A topic that has come up in my classroom as well as my writing group lately is how one creates a believable, well-rounded character. Now, granted, I'm not the "end all and be all" in writing, so take my suggestions with a grain of salt, but I'd like to think my characters have depth and dimension, and here's how I go about creating them.
First off, in my opinion, a writer should know far, far more about his or her characters than the mere information that makes it into the finished manuscript. This knowledge adds layers to a character's personality and actions. It gives the character reasons and motivations for what she does.
Far too often, I read a character in a work in progress that does things seemingly randomly. Usually this happens because the AUTHOR needs for it to happen, and not because it is something that character would normally do based on what we know of the character so far. It doesn't work. If I can't accept a character's action, I can't accept that character. Either the action needs to change, or the author needs to include the character's motivations for doing the action.
Think of it like being a method actor. The actor is performing a part in a play that might show only a small slice of a character's life, but the actor might create background for that character in his head so that his emotions ring true when he portrays the character on stage. He tries to expeience what that character has experienced, tries to live the way that character might have lived. It needs to be THAT REAL to the audience.

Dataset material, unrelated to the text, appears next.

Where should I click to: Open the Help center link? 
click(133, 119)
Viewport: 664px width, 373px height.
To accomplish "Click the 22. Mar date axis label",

It needs to be THAT REAL to the reader.
In my manuscript, we might not meet my protagonist until she is twenty-four years old. But I know that character's childhood inside and out. I know her childhood fears and joys, her desires, even details like her favorite colors and foods. Again, these facts might never make the final draft, but hints of them will. Subconsciously, if you know these details, they will find their way into the writing. The character might think back on these fears and desires when faced with something similar as an adult. It gives the character depth.
Now, granted, sometimes I take this character development to extremes. When I'm really into the writing, I will try to think like my protagonist, respond as she does, view the world as she might view it. Writing assassin characters, I can't sit in a restaurant with my back to the door without feeling like I have a target painted between my shoulderblades. I always try to go for the corner seat, much to the amusement of my husband and anyone else who happens to be dining with us.
Another component to good characters is what they say. Speak your character's dialogue out loud. Does it ring true? Does it sound like something a real person might say? Or is it stilted or out of voice for that character? Is it too intellectual in word choice? Too limited?
I recite most of my dialogue out loud to myself before it ever makes it onto the page. Often I'll repeat the same line three or four different ways before I get it the way I want it, the way that character should really sound.
Some writers keep index cards or files on each character. Others do what I do. Whatever method you choose, be consistent and true to your characters' personalities. Characters should be as multifaceted as any person you meet on the street.